◆ Dataset entries ◆

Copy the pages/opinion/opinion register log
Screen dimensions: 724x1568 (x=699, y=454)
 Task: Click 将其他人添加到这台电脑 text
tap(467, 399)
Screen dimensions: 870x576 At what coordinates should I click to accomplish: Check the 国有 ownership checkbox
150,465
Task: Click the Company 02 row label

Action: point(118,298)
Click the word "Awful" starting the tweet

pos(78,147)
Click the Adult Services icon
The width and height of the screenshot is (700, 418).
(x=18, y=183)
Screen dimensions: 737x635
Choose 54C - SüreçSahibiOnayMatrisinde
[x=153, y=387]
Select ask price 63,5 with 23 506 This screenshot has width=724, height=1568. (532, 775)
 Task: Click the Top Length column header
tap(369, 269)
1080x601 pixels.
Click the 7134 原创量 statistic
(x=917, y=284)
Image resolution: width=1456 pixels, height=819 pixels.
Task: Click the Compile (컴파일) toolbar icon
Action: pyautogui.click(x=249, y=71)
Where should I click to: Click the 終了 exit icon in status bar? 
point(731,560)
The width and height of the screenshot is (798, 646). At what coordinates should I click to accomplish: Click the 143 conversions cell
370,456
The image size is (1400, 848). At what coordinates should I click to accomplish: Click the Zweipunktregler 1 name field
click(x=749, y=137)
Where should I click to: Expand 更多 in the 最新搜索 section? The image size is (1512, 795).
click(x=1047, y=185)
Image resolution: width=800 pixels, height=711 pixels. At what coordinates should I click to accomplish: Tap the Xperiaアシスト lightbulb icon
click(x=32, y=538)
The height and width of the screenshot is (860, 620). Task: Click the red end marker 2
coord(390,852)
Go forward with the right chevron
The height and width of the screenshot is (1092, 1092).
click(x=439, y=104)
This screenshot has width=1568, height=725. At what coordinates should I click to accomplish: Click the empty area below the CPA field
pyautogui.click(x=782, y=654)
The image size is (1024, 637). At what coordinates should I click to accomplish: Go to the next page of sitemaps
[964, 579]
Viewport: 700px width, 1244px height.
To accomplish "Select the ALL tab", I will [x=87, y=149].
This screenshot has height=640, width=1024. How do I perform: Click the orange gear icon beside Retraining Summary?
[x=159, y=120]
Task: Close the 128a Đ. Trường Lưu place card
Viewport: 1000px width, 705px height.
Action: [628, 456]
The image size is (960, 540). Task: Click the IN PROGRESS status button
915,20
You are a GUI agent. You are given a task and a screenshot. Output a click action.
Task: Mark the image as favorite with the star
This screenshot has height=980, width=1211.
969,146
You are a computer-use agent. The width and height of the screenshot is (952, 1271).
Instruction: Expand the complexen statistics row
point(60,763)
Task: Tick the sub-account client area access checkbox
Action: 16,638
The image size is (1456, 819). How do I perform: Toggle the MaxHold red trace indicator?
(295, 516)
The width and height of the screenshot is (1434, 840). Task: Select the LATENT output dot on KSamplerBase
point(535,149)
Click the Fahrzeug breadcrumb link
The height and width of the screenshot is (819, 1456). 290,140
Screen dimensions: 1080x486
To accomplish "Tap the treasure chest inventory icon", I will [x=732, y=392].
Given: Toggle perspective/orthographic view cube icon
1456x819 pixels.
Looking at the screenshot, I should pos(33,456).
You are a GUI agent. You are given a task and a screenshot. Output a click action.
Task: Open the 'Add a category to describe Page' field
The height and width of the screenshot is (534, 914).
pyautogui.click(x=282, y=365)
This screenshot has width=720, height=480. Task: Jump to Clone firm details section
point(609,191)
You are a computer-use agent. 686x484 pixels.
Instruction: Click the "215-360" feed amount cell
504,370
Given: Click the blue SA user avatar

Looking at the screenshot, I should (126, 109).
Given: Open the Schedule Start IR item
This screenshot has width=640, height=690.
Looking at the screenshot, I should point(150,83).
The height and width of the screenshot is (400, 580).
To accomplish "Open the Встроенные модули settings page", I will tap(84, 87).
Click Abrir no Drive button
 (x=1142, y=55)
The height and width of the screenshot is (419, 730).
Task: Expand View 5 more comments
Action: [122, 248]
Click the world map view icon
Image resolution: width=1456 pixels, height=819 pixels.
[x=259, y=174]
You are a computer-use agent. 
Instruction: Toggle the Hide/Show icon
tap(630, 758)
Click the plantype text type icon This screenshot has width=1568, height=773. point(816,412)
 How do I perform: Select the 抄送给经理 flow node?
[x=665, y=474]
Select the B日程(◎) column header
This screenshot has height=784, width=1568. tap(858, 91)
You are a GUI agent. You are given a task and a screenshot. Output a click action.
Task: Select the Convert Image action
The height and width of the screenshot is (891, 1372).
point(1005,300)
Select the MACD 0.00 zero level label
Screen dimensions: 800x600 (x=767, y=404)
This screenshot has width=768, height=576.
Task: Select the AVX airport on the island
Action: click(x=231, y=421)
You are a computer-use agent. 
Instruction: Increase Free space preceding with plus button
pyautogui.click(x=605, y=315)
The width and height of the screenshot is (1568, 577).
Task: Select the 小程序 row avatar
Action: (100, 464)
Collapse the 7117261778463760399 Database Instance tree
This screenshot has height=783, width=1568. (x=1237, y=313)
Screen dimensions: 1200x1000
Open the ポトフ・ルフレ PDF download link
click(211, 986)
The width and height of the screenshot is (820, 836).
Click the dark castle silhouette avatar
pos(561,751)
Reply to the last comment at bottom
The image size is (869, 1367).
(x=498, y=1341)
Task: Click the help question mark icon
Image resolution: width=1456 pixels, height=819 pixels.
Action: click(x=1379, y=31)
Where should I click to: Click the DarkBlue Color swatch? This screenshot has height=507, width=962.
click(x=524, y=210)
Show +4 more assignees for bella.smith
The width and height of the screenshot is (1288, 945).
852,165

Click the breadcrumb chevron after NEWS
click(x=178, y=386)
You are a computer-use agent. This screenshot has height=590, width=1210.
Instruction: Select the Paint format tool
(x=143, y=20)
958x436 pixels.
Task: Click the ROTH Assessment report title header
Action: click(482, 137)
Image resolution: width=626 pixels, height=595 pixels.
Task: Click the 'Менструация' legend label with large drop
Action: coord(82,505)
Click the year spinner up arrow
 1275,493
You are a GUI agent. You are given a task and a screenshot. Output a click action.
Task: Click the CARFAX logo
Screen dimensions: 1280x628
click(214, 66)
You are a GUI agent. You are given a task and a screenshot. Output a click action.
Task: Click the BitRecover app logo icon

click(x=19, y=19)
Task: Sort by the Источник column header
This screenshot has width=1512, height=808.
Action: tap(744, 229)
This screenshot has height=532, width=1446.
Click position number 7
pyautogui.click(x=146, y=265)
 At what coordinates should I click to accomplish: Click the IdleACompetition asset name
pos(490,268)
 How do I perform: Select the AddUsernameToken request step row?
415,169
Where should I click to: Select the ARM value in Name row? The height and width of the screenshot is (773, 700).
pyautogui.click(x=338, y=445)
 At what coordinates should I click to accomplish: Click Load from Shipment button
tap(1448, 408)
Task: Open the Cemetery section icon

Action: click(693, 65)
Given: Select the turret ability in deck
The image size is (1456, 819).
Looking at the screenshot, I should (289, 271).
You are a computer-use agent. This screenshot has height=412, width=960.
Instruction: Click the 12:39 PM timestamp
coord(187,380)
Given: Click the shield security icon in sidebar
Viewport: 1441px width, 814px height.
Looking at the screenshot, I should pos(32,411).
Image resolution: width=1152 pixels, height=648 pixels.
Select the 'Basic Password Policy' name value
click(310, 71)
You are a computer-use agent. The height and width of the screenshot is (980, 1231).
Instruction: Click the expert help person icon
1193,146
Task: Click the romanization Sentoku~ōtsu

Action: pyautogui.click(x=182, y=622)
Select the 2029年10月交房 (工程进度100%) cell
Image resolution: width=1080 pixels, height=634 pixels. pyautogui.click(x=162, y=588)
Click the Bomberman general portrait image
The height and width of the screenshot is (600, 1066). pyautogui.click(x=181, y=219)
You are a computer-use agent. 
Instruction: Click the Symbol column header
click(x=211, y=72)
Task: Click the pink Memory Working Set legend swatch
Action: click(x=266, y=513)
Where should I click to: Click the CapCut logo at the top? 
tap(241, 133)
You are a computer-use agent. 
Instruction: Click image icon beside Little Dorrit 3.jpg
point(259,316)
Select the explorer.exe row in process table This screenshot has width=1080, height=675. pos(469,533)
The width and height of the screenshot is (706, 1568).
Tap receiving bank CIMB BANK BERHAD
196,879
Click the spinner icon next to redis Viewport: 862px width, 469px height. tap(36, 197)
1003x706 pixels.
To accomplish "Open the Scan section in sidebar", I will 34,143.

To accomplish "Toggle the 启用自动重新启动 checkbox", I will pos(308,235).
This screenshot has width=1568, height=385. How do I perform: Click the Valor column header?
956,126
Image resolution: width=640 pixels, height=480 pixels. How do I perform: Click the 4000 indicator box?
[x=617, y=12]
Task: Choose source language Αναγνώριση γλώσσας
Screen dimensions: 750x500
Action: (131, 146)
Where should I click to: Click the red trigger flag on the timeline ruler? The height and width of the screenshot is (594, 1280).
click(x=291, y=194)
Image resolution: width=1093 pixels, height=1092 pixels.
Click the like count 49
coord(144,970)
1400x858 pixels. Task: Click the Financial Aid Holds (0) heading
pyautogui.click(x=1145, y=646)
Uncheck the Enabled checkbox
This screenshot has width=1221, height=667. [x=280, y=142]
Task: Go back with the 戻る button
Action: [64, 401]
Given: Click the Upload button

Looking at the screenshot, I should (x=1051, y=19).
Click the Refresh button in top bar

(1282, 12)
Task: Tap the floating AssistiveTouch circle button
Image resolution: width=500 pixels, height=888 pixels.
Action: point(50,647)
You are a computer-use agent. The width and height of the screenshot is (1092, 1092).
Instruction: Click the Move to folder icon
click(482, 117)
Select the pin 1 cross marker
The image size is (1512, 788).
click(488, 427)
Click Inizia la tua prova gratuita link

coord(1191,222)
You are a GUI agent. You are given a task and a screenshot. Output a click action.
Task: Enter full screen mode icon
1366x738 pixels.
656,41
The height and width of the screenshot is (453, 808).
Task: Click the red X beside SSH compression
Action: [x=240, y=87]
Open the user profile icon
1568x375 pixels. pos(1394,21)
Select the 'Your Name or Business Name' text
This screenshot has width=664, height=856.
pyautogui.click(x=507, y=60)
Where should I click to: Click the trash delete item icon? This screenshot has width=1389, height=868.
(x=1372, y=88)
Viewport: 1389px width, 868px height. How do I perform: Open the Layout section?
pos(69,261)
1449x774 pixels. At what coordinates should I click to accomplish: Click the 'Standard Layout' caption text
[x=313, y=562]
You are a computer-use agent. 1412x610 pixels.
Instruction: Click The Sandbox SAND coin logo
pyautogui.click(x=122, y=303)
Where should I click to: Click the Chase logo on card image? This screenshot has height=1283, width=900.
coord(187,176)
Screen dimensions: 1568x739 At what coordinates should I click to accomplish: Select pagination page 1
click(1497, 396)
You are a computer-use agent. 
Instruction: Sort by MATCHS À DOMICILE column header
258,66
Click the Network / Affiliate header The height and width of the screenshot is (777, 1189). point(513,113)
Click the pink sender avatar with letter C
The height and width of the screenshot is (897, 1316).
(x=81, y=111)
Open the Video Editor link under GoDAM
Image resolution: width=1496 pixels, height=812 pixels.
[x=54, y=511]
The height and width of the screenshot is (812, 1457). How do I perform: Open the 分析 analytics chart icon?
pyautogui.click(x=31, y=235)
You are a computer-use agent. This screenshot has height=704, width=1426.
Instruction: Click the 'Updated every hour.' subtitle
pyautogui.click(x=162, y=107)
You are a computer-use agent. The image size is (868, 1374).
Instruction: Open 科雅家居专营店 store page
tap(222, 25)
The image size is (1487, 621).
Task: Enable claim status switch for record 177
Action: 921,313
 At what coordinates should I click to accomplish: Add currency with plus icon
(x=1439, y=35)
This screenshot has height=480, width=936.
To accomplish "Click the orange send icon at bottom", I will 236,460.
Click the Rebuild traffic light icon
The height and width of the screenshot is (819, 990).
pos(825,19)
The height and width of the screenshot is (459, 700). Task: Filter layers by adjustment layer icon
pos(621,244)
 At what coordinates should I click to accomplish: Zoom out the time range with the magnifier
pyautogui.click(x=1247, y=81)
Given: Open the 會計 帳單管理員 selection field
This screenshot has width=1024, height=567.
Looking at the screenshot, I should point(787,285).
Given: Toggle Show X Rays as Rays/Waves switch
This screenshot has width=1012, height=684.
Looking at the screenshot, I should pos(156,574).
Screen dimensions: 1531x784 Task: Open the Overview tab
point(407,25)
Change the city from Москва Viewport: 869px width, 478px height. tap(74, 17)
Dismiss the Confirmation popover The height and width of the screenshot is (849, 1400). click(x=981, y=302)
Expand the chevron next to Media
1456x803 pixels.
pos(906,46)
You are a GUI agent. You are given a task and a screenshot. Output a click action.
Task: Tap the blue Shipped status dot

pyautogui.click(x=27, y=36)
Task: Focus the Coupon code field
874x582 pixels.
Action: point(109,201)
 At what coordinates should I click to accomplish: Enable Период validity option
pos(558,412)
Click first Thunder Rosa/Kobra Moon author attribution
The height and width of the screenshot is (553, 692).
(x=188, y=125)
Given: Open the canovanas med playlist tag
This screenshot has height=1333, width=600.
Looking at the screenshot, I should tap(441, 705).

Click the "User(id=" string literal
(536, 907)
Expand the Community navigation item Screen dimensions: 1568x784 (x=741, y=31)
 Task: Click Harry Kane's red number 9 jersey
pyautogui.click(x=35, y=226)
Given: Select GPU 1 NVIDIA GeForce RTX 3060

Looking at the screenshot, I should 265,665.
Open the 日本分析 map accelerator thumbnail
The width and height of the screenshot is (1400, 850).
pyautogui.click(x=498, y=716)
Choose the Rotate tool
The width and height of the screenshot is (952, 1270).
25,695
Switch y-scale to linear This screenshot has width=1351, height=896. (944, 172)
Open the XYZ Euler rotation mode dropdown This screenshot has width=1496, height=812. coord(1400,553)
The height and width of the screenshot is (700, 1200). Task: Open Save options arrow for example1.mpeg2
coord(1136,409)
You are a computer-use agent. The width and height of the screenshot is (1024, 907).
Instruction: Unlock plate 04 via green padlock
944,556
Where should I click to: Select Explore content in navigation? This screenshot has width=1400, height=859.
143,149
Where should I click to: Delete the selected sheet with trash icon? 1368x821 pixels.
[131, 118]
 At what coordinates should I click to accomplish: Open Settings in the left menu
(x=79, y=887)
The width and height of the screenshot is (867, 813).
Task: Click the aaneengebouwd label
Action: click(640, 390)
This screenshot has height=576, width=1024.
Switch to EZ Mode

◆ Given request ◆
Return the lines from the one containing "This screenshot has height=480, width=936." through the one containing "Looking at the screenshot, I should 265,665.", inclusive, reproducing each exactly as it appears.

◆ Full response ◆
This screenshot has height=480, width=936.
To accomplish "Click the orange send icon at bottom", I will 236,460.
Click the Rebuild traffic light icon
The height and width of the screenshot is (819, 990).
pos(825,19)
The height and width of the screenshot is (459, 700). Task: Filter layers by adjustment layer icon
pos(621,244)
 At what coordinates should I click to accomplish: Zoom out the time range with the magnifier
pyautogui.click(x=1247, y=81)
Given: Open the 會計 帳單管理員 selection field
This screenshot has width=1024, height=567.
Looking at the screenshot, I should point(787,285).
Given: Toggle Show X Rays as Rays/Waves switch
This screenshot has width=1012, height=684.
Looking at the screenshot, I should pos(156,574).
Screen dimensions: 1531x784 Task: Open the Overview tab
point(407,25)
Change the city from Москва Viewport: 869px width, 478px height. tap(74, 17)
Dismiss the Confirmation popover The height and width of the screenshot is (849, 1400). click(x=981, y=302)
Expand the chevron next to Media
1456x803 pixels.
pos(906,46)
You are a GUI agent. You are given a task and a screenshot. Output a click action.
Task: Tap the blue Shipped status dot

pyautogui.click(x=27, y=36)
Task: Focus the Coupon code field
874x582 pixels.
Action: point(109,201)
 At what coordinates should I click to accomplish: Enable Период validity option
pos(558,412)
Click first Thunder Rosa/Kobra Moon author attribution
The height and width of the screenshot is (553, 692).
(x=188, y=125)
Given: Open the canovanas med playlist tag
This screenshot has height=1333, width=600.
Looking at the screenshot, I should tap(441, 705).

Click the "User(id=" string literal
(536, 907)
Expand the Community navigation item Screen dimensions: 1568x784 (x=741, y=31)
 Task: Click Harry Kane's red number 9 jersey
pyautogui.click(x=35, y=226)
Given: Select GPU 1 NVIDIA GeForce RTX 3060

Looking at the screenshot, I should 265,665.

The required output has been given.